SG: [00:08:55] Digilocker is keen to be on a framework, but we need to figure out because somewhere there is an overlap in the services they offer, like what an account aggregator does. We are also reaching out to EPFO to get on the EPF data on the account aggregator framework because a lot of employment verifiability comes through EPF and can be powerful for low-income segment working in unlisted category kind of companies where the lending is restricted. So, this is on the FI type in terms of FIP and FIU, the sector works on a principle of reciprocity. So, the institutions you have as FIPs are also the FIUs. So, wherever they have data which they can contribute as per ReBIT-defined types, they can do so. So as of now, there are 92 financial information providers, and they run across all four sectors.
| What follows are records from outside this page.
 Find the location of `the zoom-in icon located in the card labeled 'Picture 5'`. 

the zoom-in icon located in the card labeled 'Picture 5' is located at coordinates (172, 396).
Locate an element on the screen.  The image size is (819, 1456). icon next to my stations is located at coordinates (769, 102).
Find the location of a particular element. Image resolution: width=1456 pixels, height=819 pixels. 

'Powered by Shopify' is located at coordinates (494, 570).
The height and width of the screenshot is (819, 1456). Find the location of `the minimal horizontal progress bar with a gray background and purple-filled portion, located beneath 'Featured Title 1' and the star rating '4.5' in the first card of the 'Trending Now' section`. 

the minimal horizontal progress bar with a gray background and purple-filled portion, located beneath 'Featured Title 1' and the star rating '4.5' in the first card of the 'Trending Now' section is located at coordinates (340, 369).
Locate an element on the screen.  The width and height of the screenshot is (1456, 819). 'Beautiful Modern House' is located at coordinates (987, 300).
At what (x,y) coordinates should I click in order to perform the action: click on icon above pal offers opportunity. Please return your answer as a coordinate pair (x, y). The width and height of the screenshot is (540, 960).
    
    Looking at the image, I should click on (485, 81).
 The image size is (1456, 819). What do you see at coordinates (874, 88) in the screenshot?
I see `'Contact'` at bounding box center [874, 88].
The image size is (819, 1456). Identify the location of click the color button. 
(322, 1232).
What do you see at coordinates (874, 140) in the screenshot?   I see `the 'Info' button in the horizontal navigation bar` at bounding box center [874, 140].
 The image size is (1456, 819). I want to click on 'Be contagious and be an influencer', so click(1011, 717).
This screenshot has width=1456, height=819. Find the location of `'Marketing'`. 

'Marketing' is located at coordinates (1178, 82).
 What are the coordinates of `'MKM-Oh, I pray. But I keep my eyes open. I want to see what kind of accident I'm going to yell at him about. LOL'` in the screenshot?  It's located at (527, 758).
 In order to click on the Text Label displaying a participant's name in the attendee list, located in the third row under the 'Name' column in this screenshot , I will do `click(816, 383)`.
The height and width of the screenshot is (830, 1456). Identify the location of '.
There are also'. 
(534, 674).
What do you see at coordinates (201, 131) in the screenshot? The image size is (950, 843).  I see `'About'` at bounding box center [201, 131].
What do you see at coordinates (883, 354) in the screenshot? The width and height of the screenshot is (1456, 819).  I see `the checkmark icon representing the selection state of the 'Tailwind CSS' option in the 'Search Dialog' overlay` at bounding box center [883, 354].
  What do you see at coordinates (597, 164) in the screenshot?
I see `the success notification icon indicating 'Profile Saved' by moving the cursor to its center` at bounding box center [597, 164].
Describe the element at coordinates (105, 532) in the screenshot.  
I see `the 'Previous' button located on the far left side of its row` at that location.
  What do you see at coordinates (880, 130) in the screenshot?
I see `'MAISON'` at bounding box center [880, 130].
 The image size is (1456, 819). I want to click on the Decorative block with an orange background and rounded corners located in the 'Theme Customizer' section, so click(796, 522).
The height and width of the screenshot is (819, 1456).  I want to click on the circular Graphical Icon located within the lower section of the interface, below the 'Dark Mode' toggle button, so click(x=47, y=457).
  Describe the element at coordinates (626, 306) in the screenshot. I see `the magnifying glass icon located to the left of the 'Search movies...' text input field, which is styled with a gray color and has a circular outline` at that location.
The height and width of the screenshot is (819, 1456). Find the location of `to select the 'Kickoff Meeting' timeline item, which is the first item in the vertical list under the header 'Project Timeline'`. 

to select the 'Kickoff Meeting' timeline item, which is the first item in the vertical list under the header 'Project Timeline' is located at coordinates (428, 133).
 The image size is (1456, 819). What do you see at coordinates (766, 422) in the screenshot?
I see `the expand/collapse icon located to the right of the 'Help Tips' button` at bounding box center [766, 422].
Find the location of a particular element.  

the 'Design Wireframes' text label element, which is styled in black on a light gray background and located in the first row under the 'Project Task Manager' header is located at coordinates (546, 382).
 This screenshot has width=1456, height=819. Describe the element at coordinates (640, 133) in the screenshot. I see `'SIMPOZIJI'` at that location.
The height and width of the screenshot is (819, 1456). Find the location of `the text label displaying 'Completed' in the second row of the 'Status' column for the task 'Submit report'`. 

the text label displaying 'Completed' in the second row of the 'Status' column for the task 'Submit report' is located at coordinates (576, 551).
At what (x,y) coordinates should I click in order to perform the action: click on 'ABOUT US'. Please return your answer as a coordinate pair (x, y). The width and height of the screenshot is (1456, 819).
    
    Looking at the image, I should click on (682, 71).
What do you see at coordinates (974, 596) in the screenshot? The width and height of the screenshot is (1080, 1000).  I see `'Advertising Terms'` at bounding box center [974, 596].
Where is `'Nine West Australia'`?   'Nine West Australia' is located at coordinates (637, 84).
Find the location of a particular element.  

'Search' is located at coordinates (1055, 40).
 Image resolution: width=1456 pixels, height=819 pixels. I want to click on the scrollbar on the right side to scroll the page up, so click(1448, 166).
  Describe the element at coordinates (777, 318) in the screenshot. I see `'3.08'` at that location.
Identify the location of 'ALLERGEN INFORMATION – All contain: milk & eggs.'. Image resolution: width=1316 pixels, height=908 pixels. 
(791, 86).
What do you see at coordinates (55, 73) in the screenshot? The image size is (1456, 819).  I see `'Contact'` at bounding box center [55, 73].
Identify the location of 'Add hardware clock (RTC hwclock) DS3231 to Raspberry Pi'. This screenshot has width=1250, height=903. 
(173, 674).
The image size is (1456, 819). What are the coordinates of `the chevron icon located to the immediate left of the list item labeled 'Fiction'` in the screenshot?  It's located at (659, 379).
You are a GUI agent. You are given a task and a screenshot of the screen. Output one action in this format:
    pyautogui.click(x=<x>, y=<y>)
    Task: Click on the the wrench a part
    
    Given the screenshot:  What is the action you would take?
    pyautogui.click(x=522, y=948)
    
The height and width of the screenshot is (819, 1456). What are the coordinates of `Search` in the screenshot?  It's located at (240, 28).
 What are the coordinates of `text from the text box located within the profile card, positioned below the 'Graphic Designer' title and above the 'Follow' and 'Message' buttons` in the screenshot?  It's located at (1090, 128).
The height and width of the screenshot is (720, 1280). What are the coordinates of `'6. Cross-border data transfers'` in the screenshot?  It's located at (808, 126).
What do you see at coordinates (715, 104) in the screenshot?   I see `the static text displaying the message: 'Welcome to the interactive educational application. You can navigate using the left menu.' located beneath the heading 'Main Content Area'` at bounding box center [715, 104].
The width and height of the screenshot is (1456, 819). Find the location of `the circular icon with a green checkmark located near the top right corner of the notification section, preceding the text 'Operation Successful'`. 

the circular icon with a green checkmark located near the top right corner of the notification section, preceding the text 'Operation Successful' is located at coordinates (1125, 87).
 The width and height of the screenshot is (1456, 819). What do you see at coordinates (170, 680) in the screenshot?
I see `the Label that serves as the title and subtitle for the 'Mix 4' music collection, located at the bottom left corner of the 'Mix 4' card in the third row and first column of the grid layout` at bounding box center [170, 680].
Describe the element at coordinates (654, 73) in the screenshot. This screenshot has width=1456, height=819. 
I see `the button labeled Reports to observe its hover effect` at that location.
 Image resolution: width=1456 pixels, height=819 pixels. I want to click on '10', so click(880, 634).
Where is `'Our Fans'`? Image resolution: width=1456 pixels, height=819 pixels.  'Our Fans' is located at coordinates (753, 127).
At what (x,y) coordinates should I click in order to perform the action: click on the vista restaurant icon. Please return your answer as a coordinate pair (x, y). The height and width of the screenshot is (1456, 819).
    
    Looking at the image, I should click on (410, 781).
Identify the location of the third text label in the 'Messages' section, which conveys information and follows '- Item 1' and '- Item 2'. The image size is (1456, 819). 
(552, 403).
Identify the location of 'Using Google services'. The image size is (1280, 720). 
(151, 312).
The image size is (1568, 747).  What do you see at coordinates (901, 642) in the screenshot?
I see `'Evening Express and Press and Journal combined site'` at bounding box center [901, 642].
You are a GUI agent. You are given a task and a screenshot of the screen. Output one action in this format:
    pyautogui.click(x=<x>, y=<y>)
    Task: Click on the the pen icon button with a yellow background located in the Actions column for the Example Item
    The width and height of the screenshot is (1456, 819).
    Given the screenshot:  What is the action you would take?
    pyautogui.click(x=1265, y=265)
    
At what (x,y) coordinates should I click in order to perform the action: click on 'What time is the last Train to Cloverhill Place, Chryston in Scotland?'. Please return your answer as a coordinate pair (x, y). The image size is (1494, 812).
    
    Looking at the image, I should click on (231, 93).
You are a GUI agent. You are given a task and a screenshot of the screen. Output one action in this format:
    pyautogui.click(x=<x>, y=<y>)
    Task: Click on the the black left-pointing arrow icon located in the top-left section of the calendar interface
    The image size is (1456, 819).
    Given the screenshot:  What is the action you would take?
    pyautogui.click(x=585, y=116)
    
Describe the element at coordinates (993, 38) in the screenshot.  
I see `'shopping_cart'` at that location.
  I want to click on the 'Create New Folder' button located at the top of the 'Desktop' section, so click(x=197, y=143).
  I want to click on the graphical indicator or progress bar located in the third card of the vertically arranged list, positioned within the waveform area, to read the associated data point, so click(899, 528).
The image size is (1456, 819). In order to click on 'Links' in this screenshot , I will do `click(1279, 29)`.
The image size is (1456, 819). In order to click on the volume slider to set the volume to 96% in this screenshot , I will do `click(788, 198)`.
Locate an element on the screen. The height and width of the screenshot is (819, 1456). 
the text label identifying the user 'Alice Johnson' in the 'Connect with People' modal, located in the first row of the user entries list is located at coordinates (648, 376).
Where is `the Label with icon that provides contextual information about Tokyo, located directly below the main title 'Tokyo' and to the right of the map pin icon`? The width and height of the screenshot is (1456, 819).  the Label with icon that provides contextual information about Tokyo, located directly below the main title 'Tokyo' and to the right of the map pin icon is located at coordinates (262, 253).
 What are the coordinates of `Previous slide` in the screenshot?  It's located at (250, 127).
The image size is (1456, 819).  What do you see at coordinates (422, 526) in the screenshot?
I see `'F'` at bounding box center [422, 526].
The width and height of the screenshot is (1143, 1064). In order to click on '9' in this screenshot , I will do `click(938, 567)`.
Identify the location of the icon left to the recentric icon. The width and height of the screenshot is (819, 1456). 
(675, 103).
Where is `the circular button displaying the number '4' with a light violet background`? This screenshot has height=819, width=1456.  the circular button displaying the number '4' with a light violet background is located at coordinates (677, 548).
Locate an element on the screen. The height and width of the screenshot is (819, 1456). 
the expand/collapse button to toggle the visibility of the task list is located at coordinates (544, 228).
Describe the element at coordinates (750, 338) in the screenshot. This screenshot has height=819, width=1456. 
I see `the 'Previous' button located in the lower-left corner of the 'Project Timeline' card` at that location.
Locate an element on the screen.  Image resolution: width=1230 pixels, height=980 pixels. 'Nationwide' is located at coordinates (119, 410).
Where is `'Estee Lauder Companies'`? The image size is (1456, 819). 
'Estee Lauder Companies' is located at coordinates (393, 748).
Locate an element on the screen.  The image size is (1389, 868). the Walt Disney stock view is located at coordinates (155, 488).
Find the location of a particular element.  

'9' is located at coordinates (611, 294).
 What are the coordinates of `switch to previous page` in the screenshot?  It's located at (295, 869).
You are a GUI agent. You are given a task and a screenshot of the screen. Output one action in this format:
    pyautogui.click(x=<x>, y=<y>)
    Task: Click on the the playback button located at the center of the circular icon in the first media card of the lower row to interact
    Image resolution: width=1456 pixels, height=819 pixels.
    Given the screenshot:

We’ve got banks. We’ve got another 20 insurance companies. We’ve got all AMCs and depositories. The two large depositories from the Sebi world live on account aggregator, and we have the central record agencies and the PFRDA live under the account aggregator framework and the financial information user side. It was banks and NBFCs which took the lead because lending is the most obvious beneficiary use case for the framework. They constitute around 70% of the total usage of the framework to date.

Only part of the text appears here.